The Crown moved for a £50,000 fine along with £5,000 in costs.

However, Advocate Debbie Corbel, defending, said there was no justification for arriving at such a figure.

‘A guilty plea was entered at the first available opportunity and the company has no prior record of health and safety infractions,’ she said.

‘To provide some context, it has been 25 years since they started carrying out such high-risk work and that is commendable.

‘This is not a case where a company has demonstrated a complete disregard for the law. They did have a health and safety policy and method statement although they did not have one for this specific task and it is recognised that it was deficient in that way.’

Advocate Corbel added that the company had now reviewed all of its health and safety policies and would be spending £65,000 on health and safety services over the next two years.

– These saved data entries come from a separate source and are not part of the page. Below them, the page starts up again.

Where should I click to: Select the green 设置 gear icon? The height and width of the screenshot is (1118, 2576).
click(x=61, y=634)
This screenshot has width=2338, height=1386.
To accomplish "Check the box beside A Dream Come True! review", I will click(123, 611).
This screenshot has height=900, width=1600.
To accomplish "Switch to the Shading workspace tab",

Lieutenant-Bailiff Anthony Olsen, presiding, said the work should never have gone ahead when it was realised a qualified operator was not available.

‘The course for driving a dumper truck lasts between one to three days but this man was given a five-to-ten minute lesson from someone who was not qualified to instruct someone how to drive the vehicle or even drive the vehicle himself,’ he said.

He added: ‘Your conduct following the accident had been exemplary and you should be commended for that but we are not able to overlook the serious accident and the high risk of serious injury and death.’

The business was fined £35,000 and ordered to pay £5,000 in costs.

Jurats Charles Blampied and Elizabeth Dulake were also sitting.